This is an automated email from the ASF dual-hosted git repository.
zhengruifeng pushed a commit to branch branch-4.x
in repository https://gitbox.apache.org/repos/asf/spark.git
The following commit(s) were added to refs/heads/branch-4.x by this push:
new 465c5e113967 [SPARK-54993][PYTHON] Add type hints to NameTypeHolder
and IndexNameTypeHolder classes
465c5e113967 is described below
commit 465c5e1139673e478b5d7b9634c2e9e051cd9819
Author: adith-os <[email protected]>
AuthorDate: Wed May 13 15:01:13 2026 +0800
[SPARK-54993][PYTHON] Add type hints to NameTypeHolder and
IndexNameTypeHolder classes
### What changes were proposed in this pull request?

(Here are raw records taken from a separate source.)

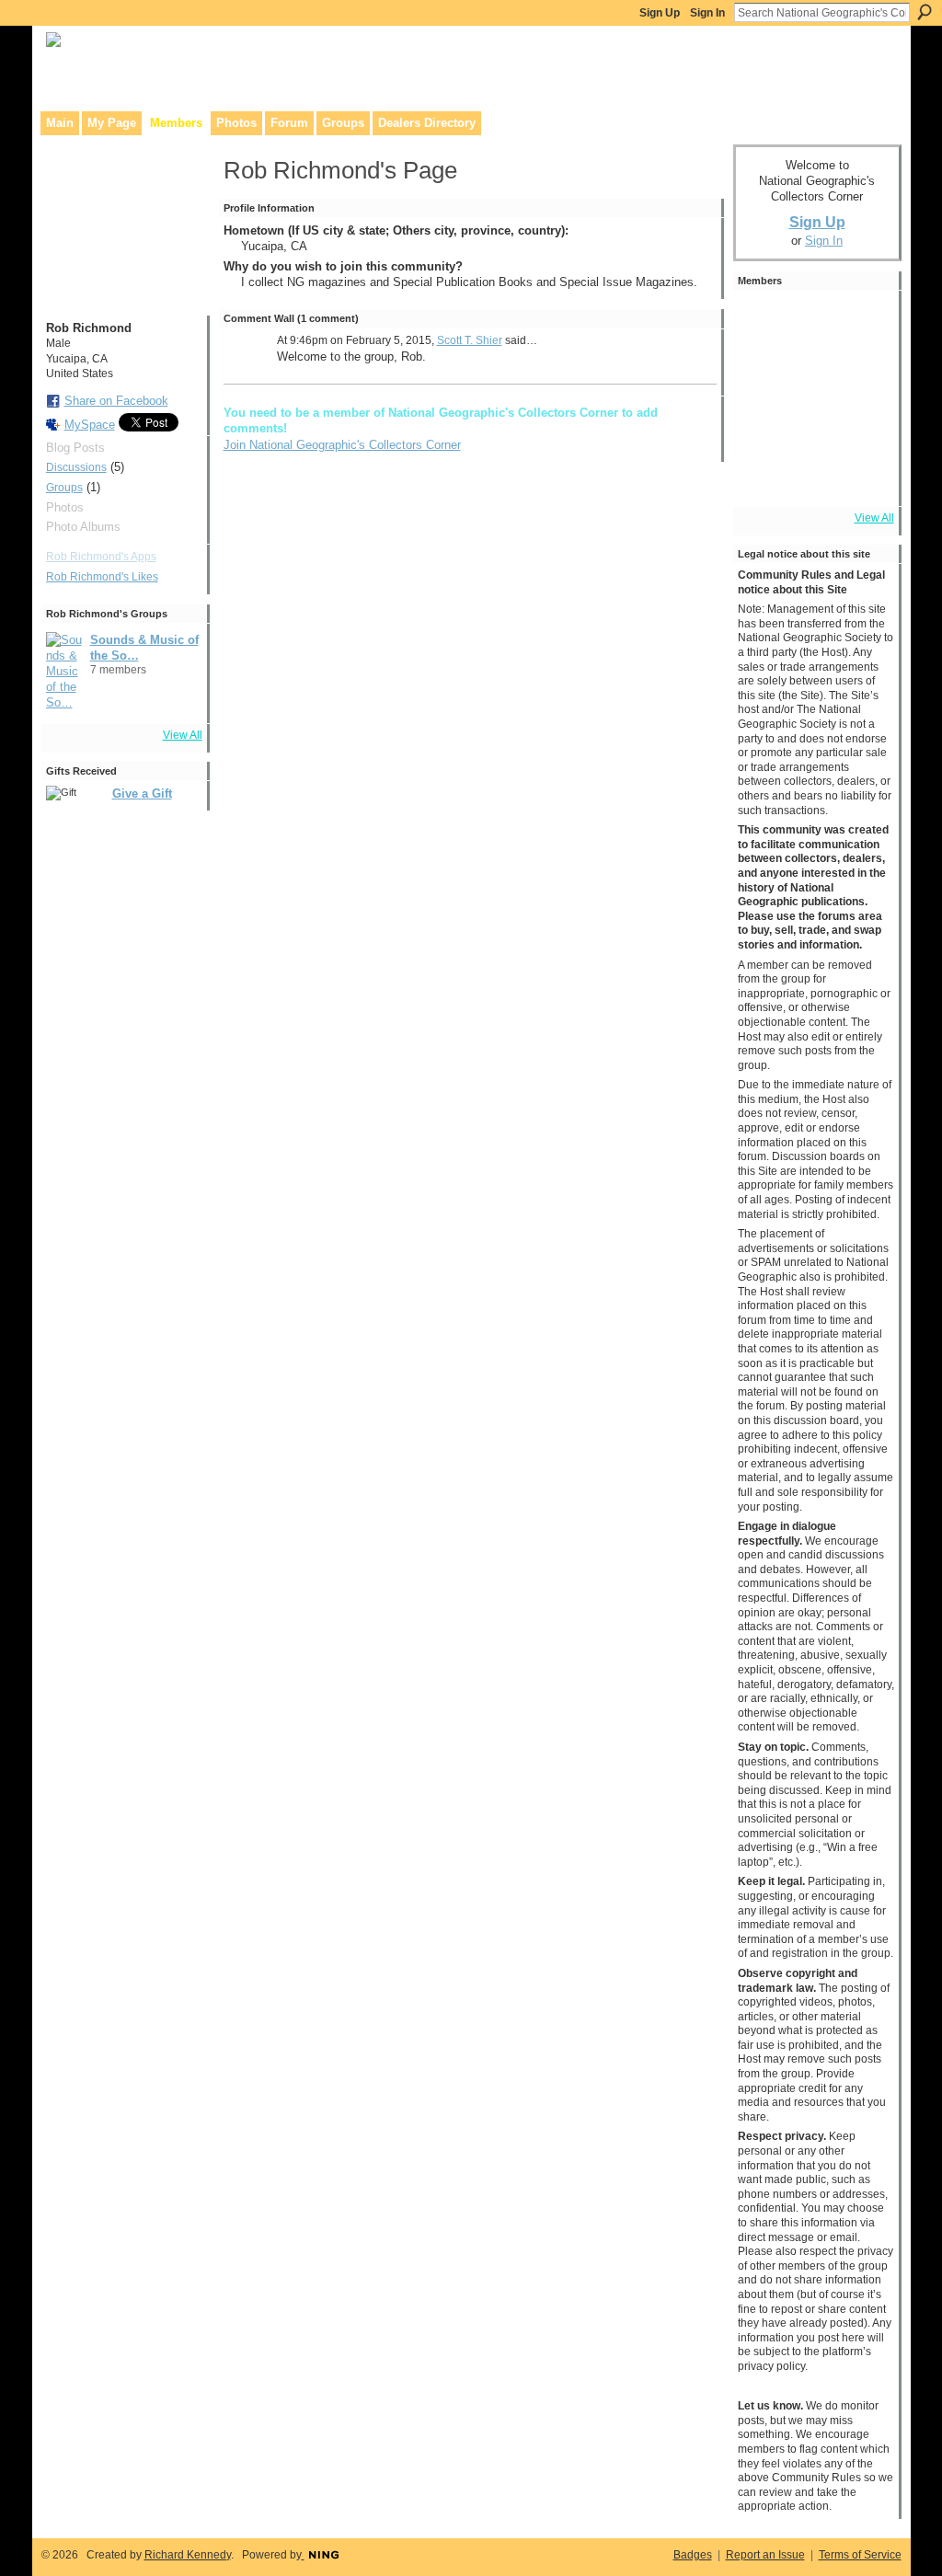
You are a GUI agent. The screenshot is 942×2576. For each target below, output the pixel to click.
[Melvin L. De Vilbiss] (815, 373)
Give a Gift (142, 793)
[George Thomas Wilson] (763, 321)
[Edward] (815, 476)
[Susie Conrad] (866, 424)
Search (924, 12)
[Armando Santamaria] (815, 424)
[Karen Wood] (763, 476)
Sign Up (659, 12)
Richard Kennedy (187, 2554)
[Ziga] (815, 321)
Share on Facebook (116, 401)
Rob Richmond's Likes (102, 576)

This PR adds proper type annotations to the NameTypeHolder and
IndexNameTypeHolder classes in python/pyspark/pandas/typedef/typehints.py
### Why are the changes needed?
This is a subtask of [
SPARK-54953](https://issues.apache.org/jira/browse/SPARK-54953) (upgrading mypy
to latest version). Changes improve type checking.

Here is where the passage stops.